Un fonctionnement particulier

Pour comprendre ce qui se cache sous la carrosserie du Lotus Eletre X, il faut mettre de côté le fonctionnement classique d’un véhicule hybride rechargeable où le moteur thermique finit par prendre le relais exclusif de la traction. Ici, la philosophie est résolument orientée vers l’électrique.

Concrètement, la propulsion est assurée en priorité par les deux puissants moteurs électriques, tandis que le moteur essence quatre cylindres turbocompressé de 2,0 litres agit le plus souvent comme une véritable centrale électrique embarquée. Ce générateur de 150 kW (203 ch) vient recharger la gigantesque batterie de 70 kWh en roulant, pouvant lui fournir jusqu’à 25 kWh d’énergie par heure lors des trajets sur autoroute.

Pour orchestrer cette mécanique complexe de 952 chevaux, le système bascule de manière totalement transparente entre plusieurs scénarios de conduite.

Au quotidien, le mode appelé « BEV AWD » fige la voiture en 100 % électrique, conservant bien sûr la transmission intégrale. Lorsque la batterie commence à se vider ou que vous entamez un très long trajet, le système privilégie l’hybride en série (« Series power generation ») : le moteur thermique se réveille uniquement pour produire de l’électricité et alimenter la batterie, laissant le soin aux moteurs électriques de faire tourner les roues pour garder une conduite fluide.

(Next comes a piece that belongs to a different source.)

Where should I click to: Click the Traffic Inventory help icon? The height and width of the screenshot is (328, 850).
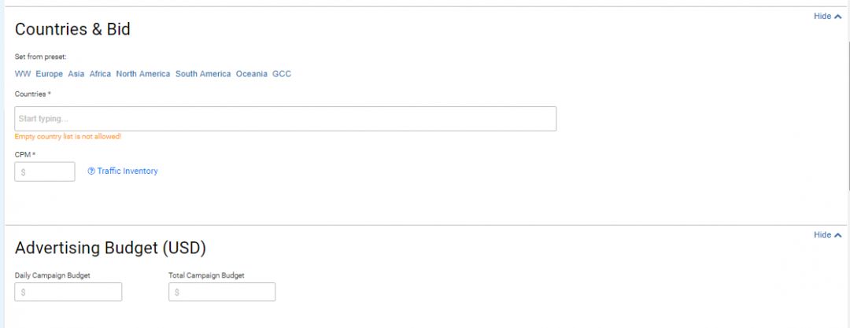point(91,171)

Enfin, si les conditions l’exigent, par exemple pour optimiser la motricité à haute vitesse et apporter un surplus de puissance, l’hybride parallèle (« Parallel AWD ») entre en piste. Dans ce cas de figure, le moteur thermique vient physiquement prêter main-forte aux moteurs électriques pour propulser le véhicule. Pour l’utilisateur, cela reste transparent puisqu’un mode de conduite intelligent se charge de répartir et d’optimiser l’énergie en temps réel, en s’appuyant notamment sur les données du GPS et l’anticipation des conditions de circulation.

La propulsion électrique assurée par deux machines électriques utilisant le système PMSM (moteurs synchrones à aimants permanents), délivrant une puissance combinée de 952 ch, soit 700 kW, et un couple camionesque de 935 Nm. Sur le plan des performances pures, le 0 à 100 km/h est abattu en 3,3 secondes.

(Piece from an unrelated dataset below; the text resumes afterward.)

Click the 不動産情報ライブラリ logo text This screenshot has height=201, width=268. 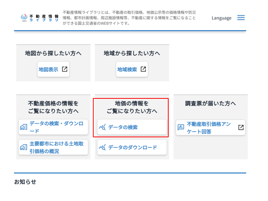(x=44, y=18)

Fait technologique intéressant : même avec une batterie déchargée à 10 %, le système parvient encore à délivrer environ 737 ch (550 kW), maintenant un 0 à 100 km/h en 3,5 secondes, notamment grâce à l’apport du moteur thermique.

L’hybride rechargeable, une vraie solution chez Lotus ?

Sur Frandroid, nous rappelons souvent que les véhicules hybrides rechargeables peuvent s’avérer être des gouffres financiers et écologiques s’ils ne sont pas branchés très régulièrement. Le poids mort de la batterie fait alors grimper la consommation d’essence en flèche. Avec une batterie vide, la consommation de ce grand SUV Lotus grimpe d’ailleurs aux alentours de 6 litres / 100 km selon les données chinoises, contre… 0,06 litre / 100 km avec la batterie pleine !

Pour aller plus loin
Voici la consommation réelle et scandaleuse des hybrides rechargeables vendues en Europe : 30 marques passées au crible, Porsche et Toyota à l’opposé

Cependant, avec 350 km d’autonomie électrique annoncée, le paradigme est un peu différent. L’Eletre X est conçu pour fonctionner comme un véritable véhicule électrique au quotidien, le moteur thermique et son réservoir de 52 litres n’intervenant que comme un filet de sécurité pour les très longs trajets. Le constructeur promet ainsi une autonomie combinée dépassant les 1 200 km.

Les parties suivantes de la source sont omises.